Renal impairment did not impact the pharmacokinetics of semaglutide in a clinically relevant manner. This was shown with a single dose of 0.5 mg semaglutide for patients with different degrees of renal impairment (mild, moderate, severe or patients in dialysis) compared with patients with normal renal function. This was also shown for patients with overweight (BMI ≥27 kg/m² to <30 kg/m²) or obesity (BMI ≥30 kg/m²) and mild to moderate renal impairment based on data from phase 3a trials.

Hepatic impairment

Hepatic impairment did not have any impact on the exposure of semaglutide.

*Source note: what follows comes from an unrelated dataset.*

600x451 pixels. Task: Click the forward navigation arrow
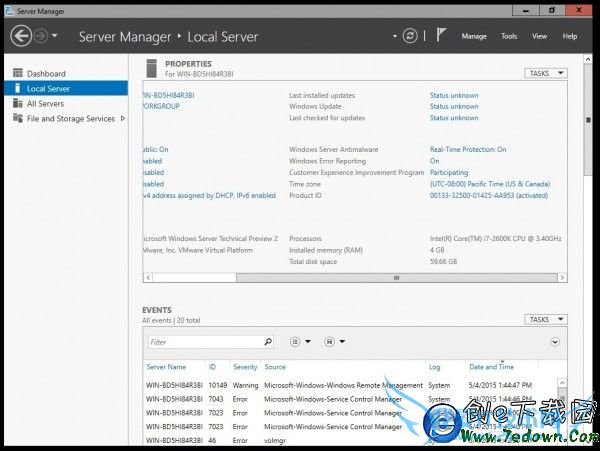41,36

The pharmacokinetics of semaglutide were evaluated in patients with different degrees of hepatic impairment (mild, moderate, severe) and compared with patients with normal hepatic function in a study with a single dose of 0.5 mg semaglutide.

Prediabetes and diabetes

Prediabetes and diabetes did not have any clinically relevant effect on the exposure of semaglutide based on data from phase 3 trials.

Immunogenicity

Development of anti-semaglutide antibodies when treated with semaglutide occurred infrequently (see section 4.8) and the response did not appear to influence semaglutide pharmacokinetics.

Paediatrics

Safety and efficacy of semaglutide in children and adolescents below 18 years of age have not been studied.

5.3. Preclinical safety data

Preclinical data reveal no special hazards for humans based on conventional studies of safety pharmacology, repeat-dose toxicity or genotoxicity.

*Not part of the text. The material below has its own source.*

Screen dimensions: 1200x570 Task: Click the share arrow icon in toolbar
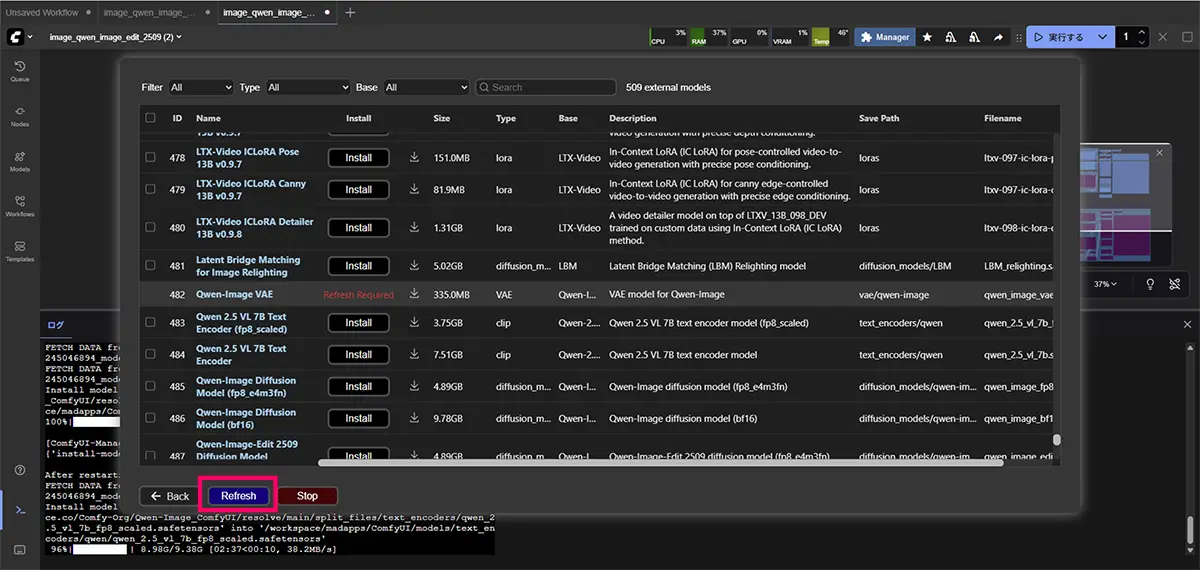pos(998,37)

Non-lethal thyroid C-cell tumours observed in rodents are a class effect for GLP-1 receptor agonists. In 2-year carcinogenicity studies in rats and mice, semaglutide caused thyroid C-cell tumours at clinically relevant exposures. No other treatment-related tumours were observed. The rodent C-cell tumours are caused by a non-genotoxic, specific GLP-1 receptor mediated mechanism to which rodents are particularly sensitive. The relevance for humans is considered to be low, but cannot be completely excluded.

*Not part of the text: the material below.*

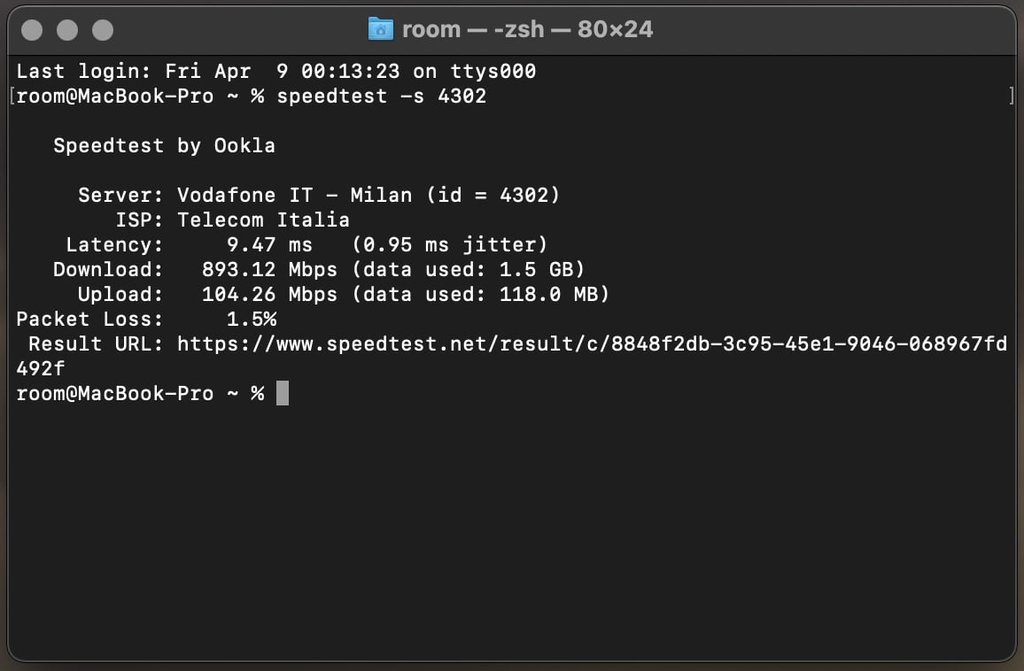
Task: Click the Vodafone IT – Milan server name
Action: [295, 195]
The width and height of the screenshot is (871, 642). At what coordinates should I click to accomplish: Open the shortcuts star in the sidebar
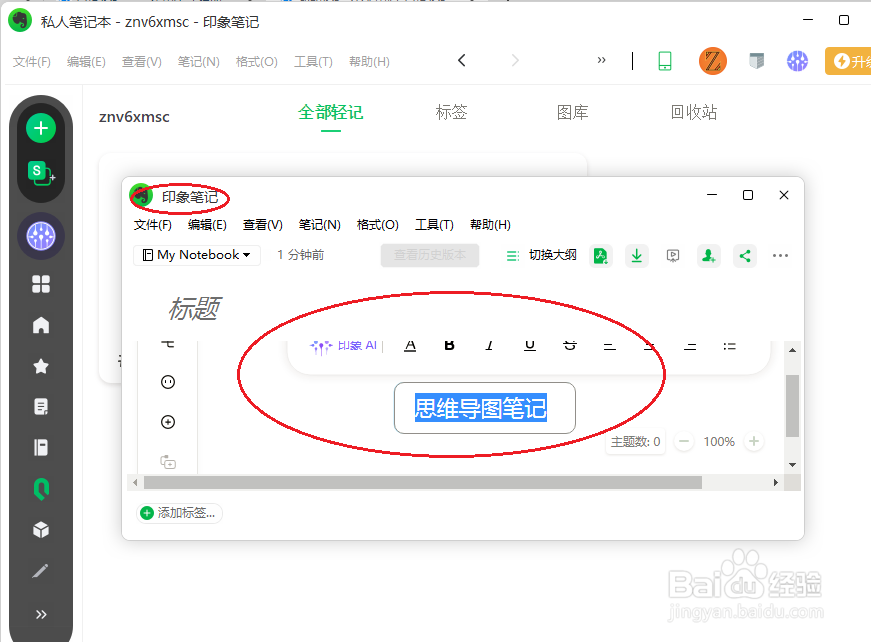click(40, 365)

In fertility studies in rats, semaglutide did not affect mating performance or male fertility. In female rats, an increase in oestrous cycle length and a small reduction in corpora lutea (ovulations) were observed at doses associated with maternal body weight loss.

In embryo-foetal development studies in rats, semaglutide caused embryotoxicity below clinically relevant exposures. Semaglutide caused marked reductions in maternal body weight and reductions in embryonic survival and growth. In foetuses, major skeletal and visceral malformations were observed, including effects on long bones, ribs, vertebrae, tail, blood vessels and brain ventricles. Mechanistic evaluations indicated that the embryotoxicity involved a GLP-1 receptor mediated impairment of the nutrient supply to the embryo across the rat yolk sac. Due to species differences in yolk sac anatomy and function, and due to lack of GLP-1 receptor expression in the yolk sac of non-human primates, this mechanism is considered unlikely to be of relevance to humans. However, a direct effect of semaglutide on the foetus cannot be excluded.

In developmental toxicity studies in rabbits and cynomolgus monkeys, increased pregnancy loss and slightly increased incidence of foetal abnormalities were observed at clinically relevant exposures. The findings coincided with marked maternal body weight loss of up to 16%. Whether these effects are related to the decreased maternal food consumption as a direct GLP-1 effect is unknown.

Postnatal growth and development were evaluated in cynomolgus monkeys. Infants were slightly smaller at delivery but recovered during the lactation period.

In juvenile rats, semaglutide caused delayed sexual maturation in both males and females. These delays had no impact upon fertility and reproductive capacity of either sex, or on the ability of the females to maintain pregnancy.